Write out the entries below once more, exactly, with the pictures left out.

------------

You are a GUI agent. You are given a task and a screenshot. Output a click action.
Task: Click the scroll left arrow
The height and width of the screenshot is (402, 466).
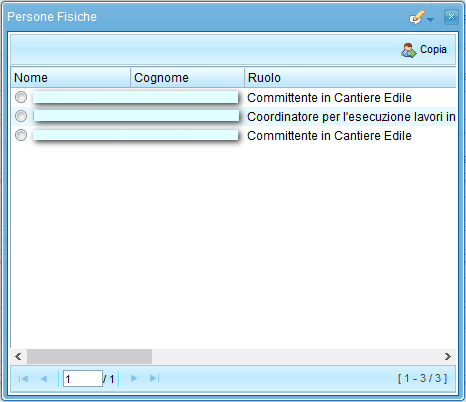[18, 356]
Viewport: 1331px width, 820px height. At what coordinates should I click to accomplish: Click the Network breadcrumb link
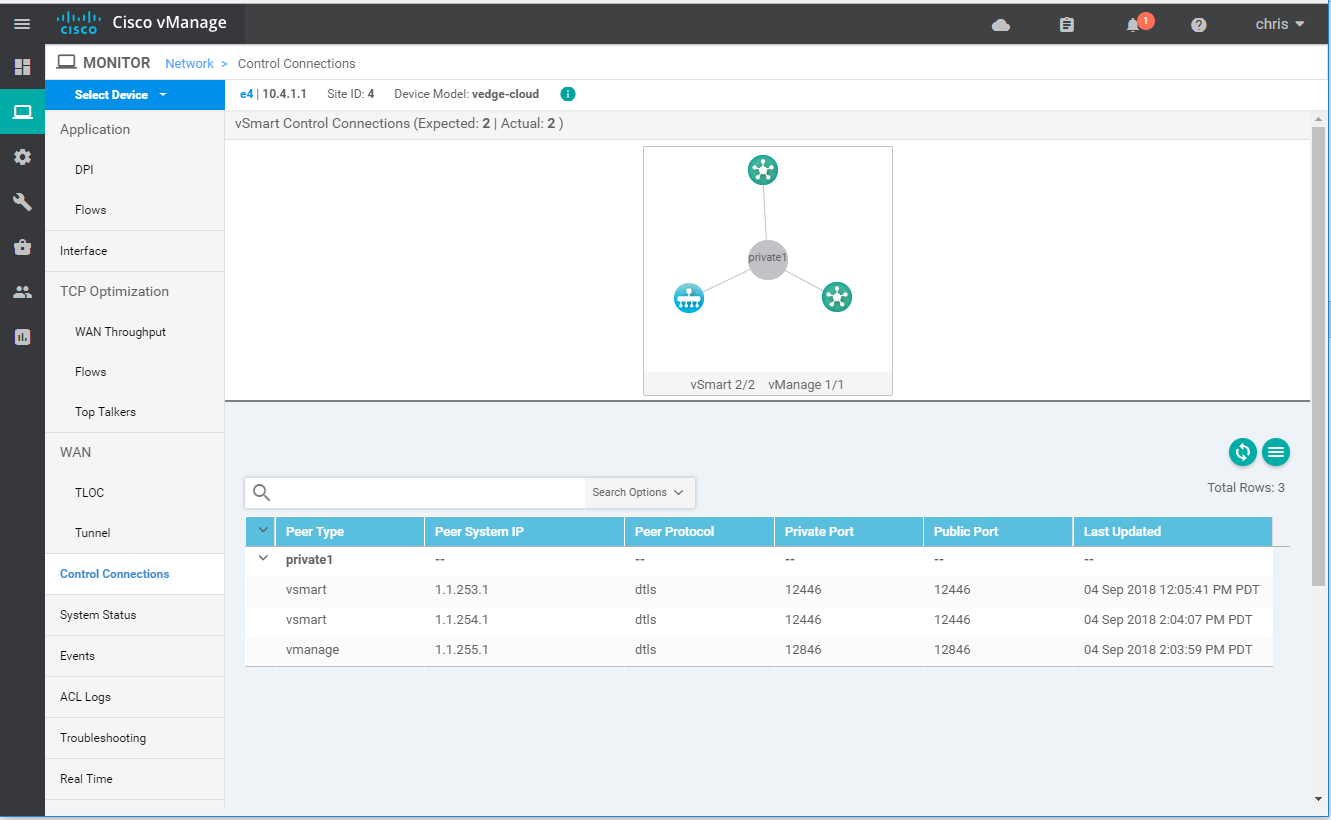coord(189,62)
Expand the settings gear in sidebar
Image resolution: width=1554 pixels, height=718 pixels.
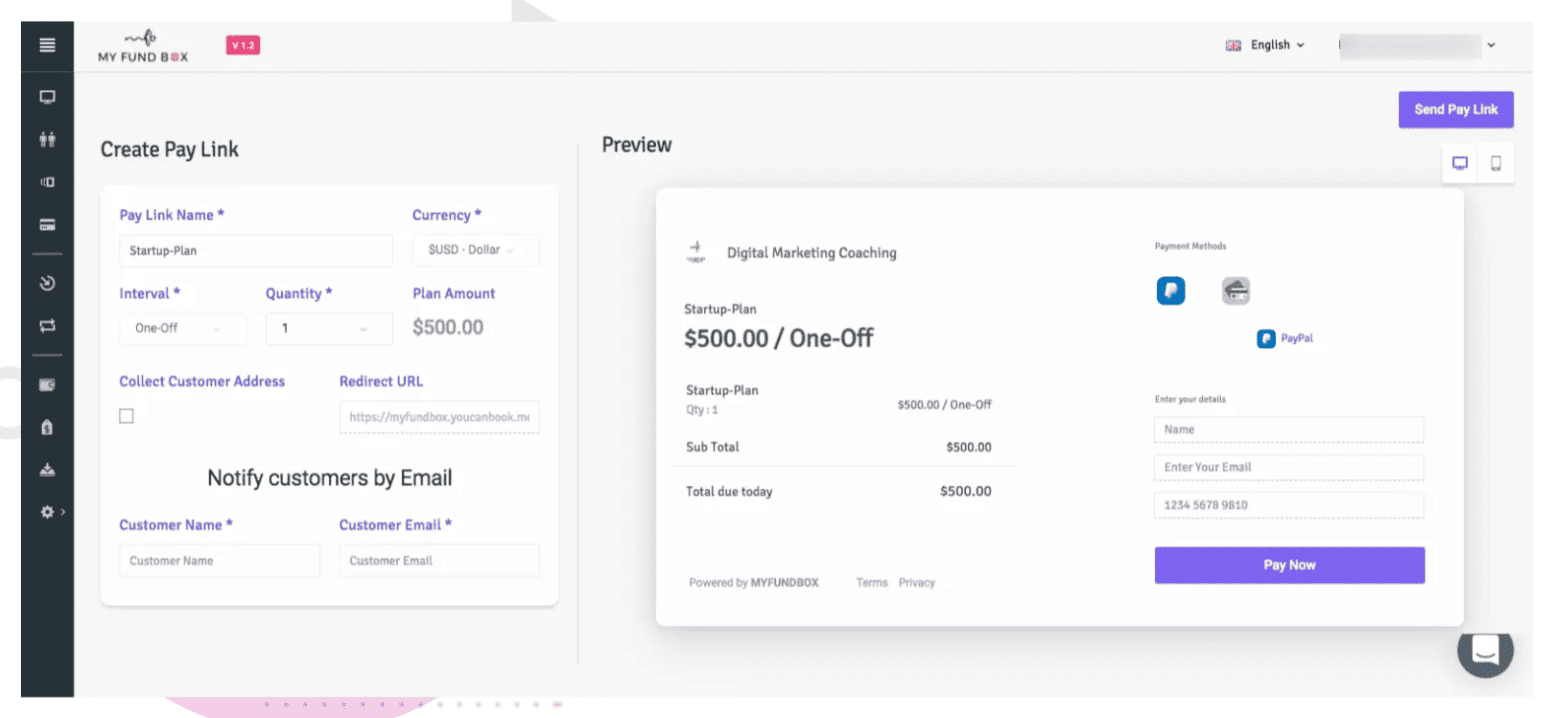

------------

• [Task solution]
You are a GUI agent. You are given a task and a screenshot. Output a click action.
Task: Click the scroll left arrow
The height and width of the screenshot is (402, 466).
[18, 356]
Viewport: 1331px width, 820px height. At what coordinates should I click to accomplish: Click the Network breadcrumb link
coord(189,62)
Expand the settings gear in sidebar
Image resolution: width=1554 pixels, height=718 pixels.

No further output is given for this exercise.